Awards and highlights
- National champion (1904); First-team All-Western (1907);

= Harry S. Hammond =

American football player and businessman (1884–1960)

Harry Stevens Hammond (November 13, 1884 - June 9, 1960) was an American football player and businessman. He played college football at the University of Michigan from 1904 to 1907. He later had a career in business with the Pressed Steel Car Company and the National Tube Co.

==Early life==
Hammond was born in Crown Point, New York in November 1884. He came from a family that manufactured iron for generations at Crown Point. His grandfather was Brig. Gen. John Hammond, who served in the Union Army during the Civil War and later became a U.S. Congressman from New York. When the Hammond family's iron works began to suffer as a result of competition from Lake Superior iron ore, the family moved to Chicago. Hammond's father, Charles Lyman Hammond, was a New York native, a graduate of the United States Military Academy, and a real estate businessman. His mother, Mary Electa (Stevens) Hammond, was a Vermont native. At the time of the 1900 United States census, Hammond lived in Chicago with his parents, four brothers, John (born December 1880), Charles H. (born August 1882), Thomas S. (born October 1883), and Robert (born February 1889), and two servants. He attended the public schools in Chicago.

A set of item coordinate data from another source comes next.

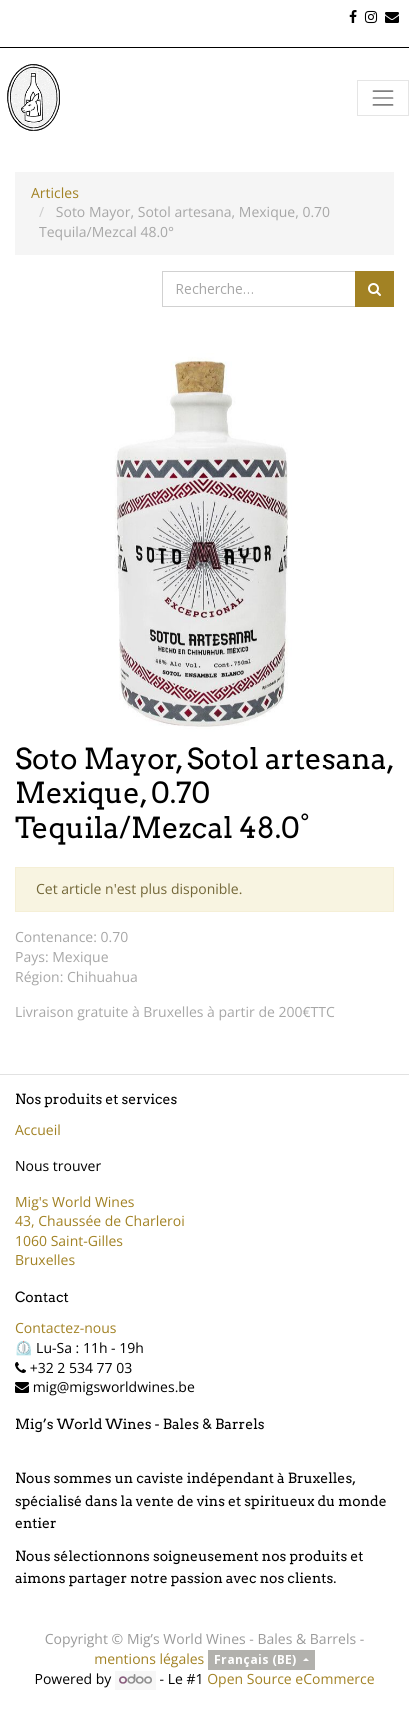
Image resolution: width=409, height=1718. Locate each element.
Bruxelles (45, 1260)
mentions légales (149, 1659)
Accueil (38, 1130)
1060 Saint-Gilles (69, 1241)
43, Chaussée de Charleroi (100, 1221)
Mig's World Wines (75, 1202)
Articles (55, 193)
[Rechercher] (374, 289)
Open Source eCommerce (290, 1679)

Hammond's four brothers each became amateur athletes. His older brother, John S. Hammond, was a track and field competitor and football player at the United States Military Academy and was the founder of the New York Rangers. Brother Thomas S. Hammond, also played football for Michigan. The other two brothers were Robert Hammond, who worked for the Whiting Corporation, and architect C. Herrick Hammond.

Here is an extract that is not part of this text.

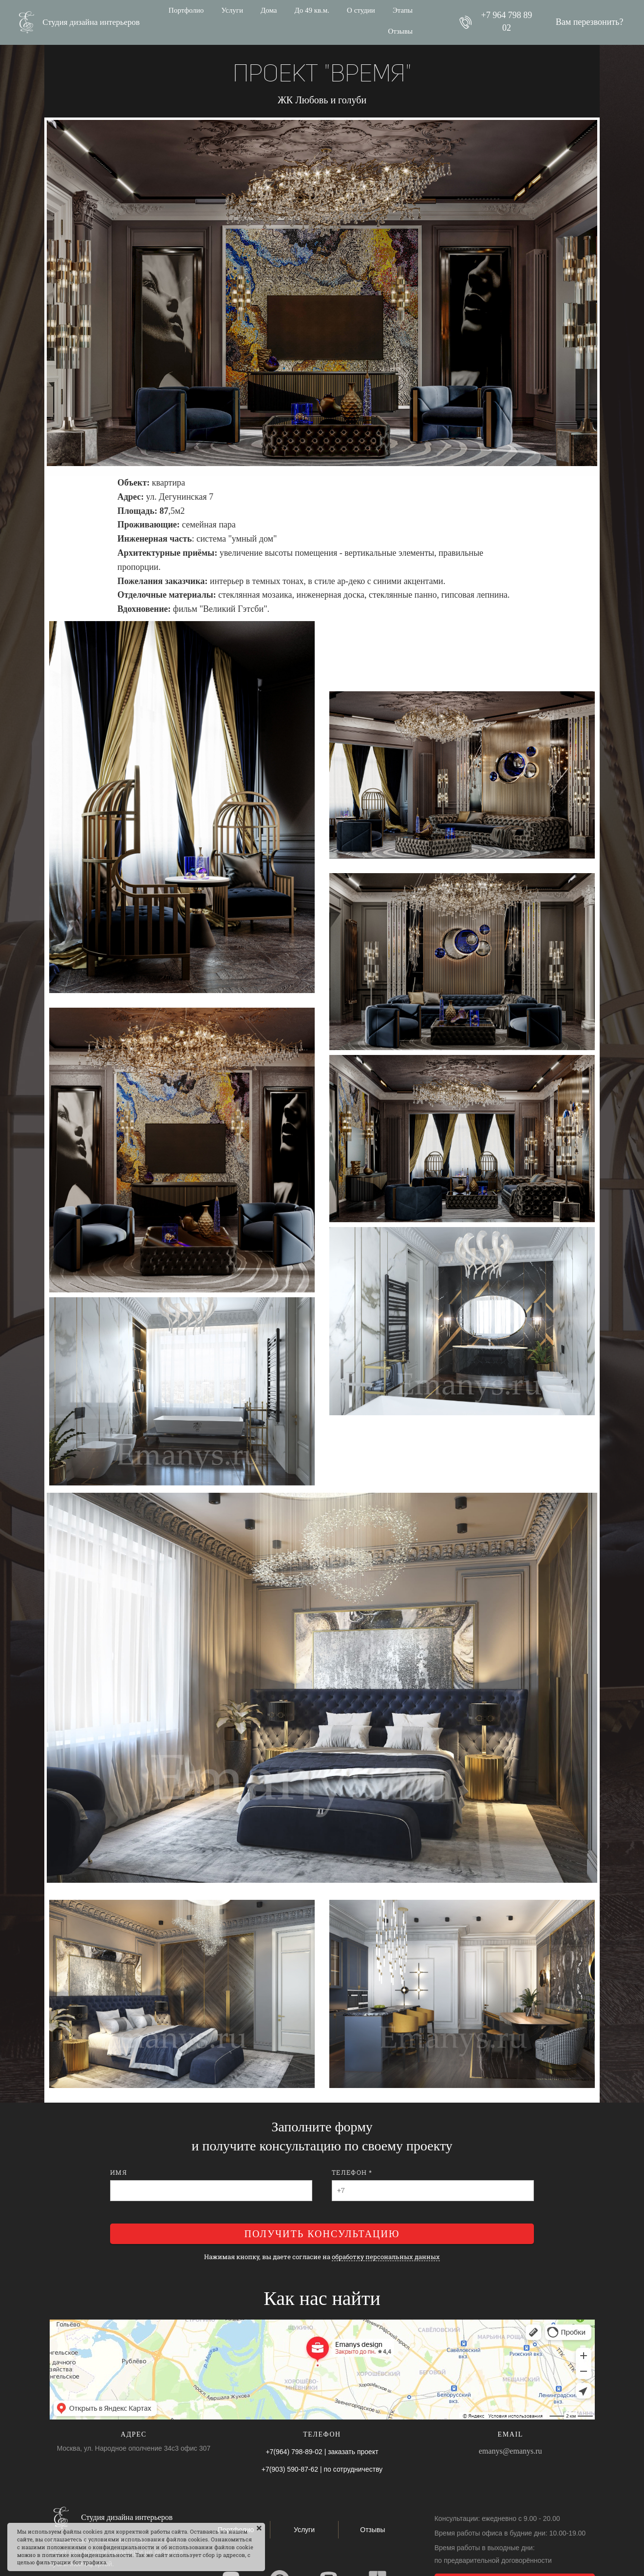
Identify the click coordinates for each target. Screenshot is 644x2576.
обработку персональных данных (386, 2257)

==University of Michigan==
Hammond enrolled at the University of Michigan in 1903. He played on the All-Freshman football team in 1903 before joining the varsity team as a sophomore. He played for the Michigan Wolverines football team from 1904 to 1907 and was one of the leading scorers on the 1904 and 1905 "Point-a-Minute" football teams. He played at the halfback, fullback and end positions. The 1906 University of Michigan yearbook noted:"No better exhibition of pluck was ever shown than his work in the Wisconsin game. Playing without a headgear, he dived headlong into the Badgers' interference time after time, breaking it up and enabling Tom to get the man with the ball. The manner in which he and Garrels outplayed the Chicago ends in the closing game was one of the redeeming feature [sic] of that contest. He repeatedly tackled the dreaded [[Walter Eckersall|[Walter] Eckersall]] for losses or forced him to run out of bounds. While not a spectacular player, Hammond's courage and cool make him one of the most valuable players on the 1905 eleven."
Hammond was also a member of the Delta Kappa Epsilon fraternity at Michigan. Hammond graduated from the University of Michigan with a mechanical engineering degree in 1908.

==Later years and family==
Hammond worked for several months after receiving his degree for the Kenwood Bridge Co. in Chicago. In 1908, he became associated with the Pressed Steel Car Co. of Pittsburgh. He worked for the latter company as a draftsman, estimator and sales agent at least into the 1920s. At the time of the 1910 United States census, he was living in Chicago with his parents and working as a sales agent for a steel car company.

Hammond married Helen Hoffstot at Port Washington, New York, in June 1917. At the time of the 1920 United States census, Hammond was living in Manhattan with his wife Helen and their son Harry S. Hammond, Jr. His occupation was listed as a salesman for pressed cars. In a draft registration card dated September 1918, Hammond indicated that he was a manager for the Pressed Steel Car Co. in Philadelphia. At the time of the 1930 United States census, Hammond was living in Garden City, New York with his wife Helen, their three children (Harry S. Hammond, Jr., Frank H. Hammond and Anne Hammond), and two servants. His occupation was listed as a sales agent for street cars.

During the 1930s, Hammond was associated with the gas industry business of National Tube Co., a subsidiary and later division of United States Steel Corp.

Hammond died in Westport, Connecticut in June 1960.